Expand the source annotations to calculate the Intersection over Union (IoU) among objects, re-annotating to manage overlaps and containments effectively. The expand_annotation.py
script facilitates this expansion. For instance, separate annotations are generated for non-overlapping objects or objects completely within another object.
The synthetic images are generated using the synthetic_image_generator.py
script. Detailed steps and adjustments can be found in the sig_argument.txt
file, guiding the generation process to suit specific dataset requirements or different object detection and segmentation challenges.
SIGtor operates by enriching object detection or segmentation datasets through a sophisticated image generation process, accommodating datasets with images that include object masks (preferably instance segmentation masks) and optional background images.

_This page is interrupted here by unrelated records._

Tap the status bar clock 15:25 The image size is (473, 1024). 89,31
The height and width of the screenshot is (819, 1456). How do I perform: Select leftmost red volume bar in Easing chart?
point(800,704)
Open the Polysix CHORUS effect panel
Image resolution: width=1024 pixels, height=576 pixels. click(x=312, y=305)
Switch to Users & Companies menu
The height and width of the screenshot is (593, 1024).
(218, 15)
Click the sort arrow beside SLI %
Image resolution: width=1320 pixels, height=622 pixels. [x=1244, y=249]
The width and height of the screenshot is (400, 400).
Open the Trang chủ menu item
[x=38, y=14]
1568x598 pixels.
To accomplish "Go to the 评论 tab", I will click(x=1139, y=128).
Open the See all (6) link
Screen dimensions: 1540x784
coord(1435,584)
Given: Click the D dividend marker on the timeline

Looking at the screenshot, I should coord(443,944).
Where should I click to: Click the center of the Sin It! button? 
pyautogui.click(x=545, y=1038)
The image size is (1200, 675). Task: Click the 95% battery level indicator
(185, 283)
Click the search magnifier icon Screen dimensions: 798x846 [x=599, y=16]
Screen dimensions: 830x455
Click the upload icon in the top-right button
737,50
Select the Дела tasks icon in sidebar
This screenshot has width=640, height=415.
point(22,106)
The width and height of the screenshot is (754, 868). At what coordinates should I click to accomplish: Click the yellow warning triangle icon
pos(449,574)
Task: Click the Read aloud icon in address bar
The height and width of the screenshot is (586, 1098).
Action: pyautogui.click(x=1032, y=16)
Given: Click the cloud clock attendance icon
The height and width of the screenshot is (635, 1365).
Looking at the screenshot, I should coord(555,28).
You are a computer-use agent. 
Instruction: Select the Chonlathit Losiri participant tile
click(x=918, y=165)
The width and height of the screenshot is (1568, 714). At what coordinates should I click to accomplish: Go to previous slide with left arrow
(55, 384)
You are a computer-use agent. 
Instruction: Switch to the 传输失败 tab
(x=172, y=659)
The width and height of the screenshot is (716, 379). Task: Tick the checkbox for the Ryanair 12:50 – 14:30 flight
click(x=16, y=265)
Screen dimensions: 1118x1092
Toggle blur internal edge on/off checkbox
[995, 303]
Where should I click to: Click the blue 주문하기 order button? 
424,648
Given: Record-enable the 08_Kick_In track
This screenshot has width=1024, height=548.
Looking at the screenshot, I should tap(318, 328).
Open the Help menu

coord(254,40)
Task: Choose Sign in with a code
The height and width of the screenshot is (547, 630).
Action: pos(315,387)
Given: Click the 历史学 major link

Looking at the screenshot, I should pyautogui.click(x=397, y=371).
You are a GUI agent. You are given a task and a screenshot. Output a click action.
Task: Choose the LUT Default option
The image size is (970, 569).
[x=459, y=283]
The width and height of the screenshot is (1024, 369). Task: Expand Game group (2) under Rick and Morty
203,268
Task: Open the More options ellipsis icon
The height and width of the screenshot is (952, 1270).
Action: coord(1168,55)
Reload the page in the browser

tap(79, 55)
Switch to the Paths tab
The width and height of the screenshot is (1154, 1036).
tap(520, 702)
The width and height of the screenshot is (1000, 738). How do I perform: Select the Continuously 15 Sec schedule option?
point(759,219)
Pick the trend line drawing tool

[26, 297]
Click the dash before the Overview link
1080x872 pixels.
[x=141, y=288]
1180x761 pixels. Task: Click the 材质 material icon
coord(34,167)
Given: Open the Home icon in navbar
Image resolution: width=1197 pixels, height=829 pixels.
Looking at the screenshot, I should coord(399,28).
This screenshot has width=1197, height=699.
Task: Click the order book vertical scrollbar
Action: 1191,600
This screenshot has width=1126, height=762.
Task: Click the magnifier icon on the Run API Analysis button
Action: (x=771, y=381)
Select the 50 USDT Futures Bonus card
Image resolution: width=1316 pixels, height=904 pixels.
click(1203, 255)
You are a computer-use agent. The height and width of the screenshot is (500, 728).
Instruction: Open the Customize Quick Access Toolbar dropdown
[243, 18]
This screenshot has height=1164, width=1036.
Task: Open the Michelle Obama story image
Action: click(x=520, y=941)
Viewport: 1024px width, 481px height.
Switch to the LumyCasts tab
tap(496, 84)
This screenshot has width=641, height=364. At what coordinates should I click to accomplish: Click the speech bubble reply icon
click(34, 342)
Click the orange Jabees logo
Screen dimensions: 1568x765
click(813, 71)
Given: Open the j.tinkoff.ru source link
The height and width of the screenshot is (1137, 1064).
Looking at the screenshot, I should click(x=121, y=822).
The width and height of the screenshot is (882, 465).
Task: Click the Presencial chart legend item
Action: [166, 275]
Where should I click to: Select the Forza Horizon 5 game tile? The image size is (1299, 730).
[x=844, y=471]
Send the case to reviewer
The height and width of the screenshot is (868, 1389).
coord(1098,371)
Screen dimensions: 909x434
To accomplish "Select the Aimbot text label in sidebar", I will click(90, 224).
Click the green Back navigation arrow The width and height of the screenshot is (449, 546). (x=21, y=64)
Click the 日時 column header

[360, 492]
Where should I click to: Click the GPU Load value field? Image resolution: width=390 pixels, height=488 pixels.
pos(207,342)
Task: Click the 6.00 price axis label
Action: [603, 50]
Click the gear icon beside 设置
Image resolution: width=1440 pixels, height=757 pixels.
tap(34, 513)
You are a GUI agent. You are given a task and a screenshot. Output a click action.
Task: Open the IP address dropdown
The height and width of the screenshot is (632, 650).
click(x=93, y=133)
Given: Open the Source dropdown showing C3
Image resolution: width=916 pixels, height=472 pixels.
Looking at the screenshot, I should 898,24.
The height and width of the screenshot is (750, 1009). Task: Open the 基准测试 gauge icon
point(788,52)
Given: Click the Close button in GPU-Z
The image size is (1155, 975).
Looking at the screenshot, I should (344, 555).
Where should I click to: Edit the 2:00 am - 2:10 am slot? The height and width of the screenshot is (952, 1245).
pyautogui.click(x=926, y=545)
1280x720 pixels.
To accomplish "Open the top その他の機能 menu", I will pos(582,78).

Here’s how the algorithm processes each dataset:
- Input Selection: SIGtor begins by randomly selecting a source image along with its corresponding mask from the dataset. If no mask is available, one is created using the bounding box coordinates of the objects in the image.
- Background Preparation: A target background image is chosen randomly and resized to fit a predetermined dimension.
- Object Selection: The algorithm then selects an object cutout from the source image, including its coordinates and mask. If the object contains nested objects, these are also included. All objects pass through various geometric and morphological augmentation, object-wise augmentation, before pasted to a new background.
- Overlap Management: This step is repeated until the Sum of Intersection over Larger Image (IoL, which is going to be the IoL of cutout objects and the background image in this case) of the selected objects surpasses a set threshold (e.g., 80%), ensuring higher coverage of the background image with cutout objects.
- Object Placement: All selected objects are strategically placed on the background, ensuring optimal space utilization and no overlap. The same placement strategy applies to the objects' masks.
- Image Composition: Using techniques such as seamless cloning, alpha blending, or simple copy-pasting, SIGtor creates a new composite image. It also generates an instance segmentation mask for this composite and prepares a new annotation line.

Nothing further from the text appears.